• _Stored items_

§ §

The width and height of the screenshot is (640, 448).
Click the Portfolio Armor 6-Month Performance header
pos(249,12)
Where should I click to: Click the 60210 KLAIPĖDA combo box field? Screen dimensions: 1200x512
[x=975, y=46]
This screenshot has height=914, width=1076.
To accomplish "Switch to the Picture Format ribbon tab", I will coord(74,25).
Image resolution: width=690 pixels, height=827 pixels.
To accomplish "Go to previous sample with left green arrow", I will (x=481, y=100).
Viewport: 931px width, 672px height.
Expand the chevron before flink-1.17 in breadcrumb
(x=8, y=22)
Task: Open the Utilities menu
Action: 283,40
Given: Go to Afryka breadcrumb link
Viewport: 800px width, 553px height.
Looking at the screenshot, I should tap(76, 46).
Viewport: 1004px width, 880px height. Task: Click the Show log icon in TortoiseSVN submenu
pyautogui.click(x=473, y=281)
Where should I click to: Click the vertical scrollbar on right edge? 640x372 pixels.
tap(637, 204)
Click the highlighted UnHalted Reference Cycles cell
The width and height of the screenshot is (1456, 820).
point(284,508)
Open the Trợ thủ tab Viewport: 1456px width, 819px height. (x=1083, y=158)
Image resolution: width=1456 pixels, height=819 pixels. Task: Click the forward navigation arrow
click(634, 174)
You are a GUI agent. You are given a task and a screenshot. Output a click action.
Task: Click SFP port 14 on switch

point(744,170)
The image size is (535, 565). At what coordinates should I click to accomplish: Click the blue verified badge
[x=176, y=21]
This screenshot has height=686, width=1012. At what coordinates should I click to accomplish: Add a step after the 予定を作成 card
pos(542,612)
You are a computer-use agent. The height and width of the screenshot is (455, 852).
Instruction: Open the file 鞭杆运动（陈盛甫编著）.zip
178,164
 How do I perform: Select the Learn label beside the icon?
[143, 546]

§ §

• _Problem statement_
Which lines hold the word "will"? Return all of them from the records above.

• _Exercise output_
To accomplish "Switch to the Picture Format ribbon tab", I will coord(74,25).
To accomplish "Go to previous sample with left green arrow", I will (x=481, y=100).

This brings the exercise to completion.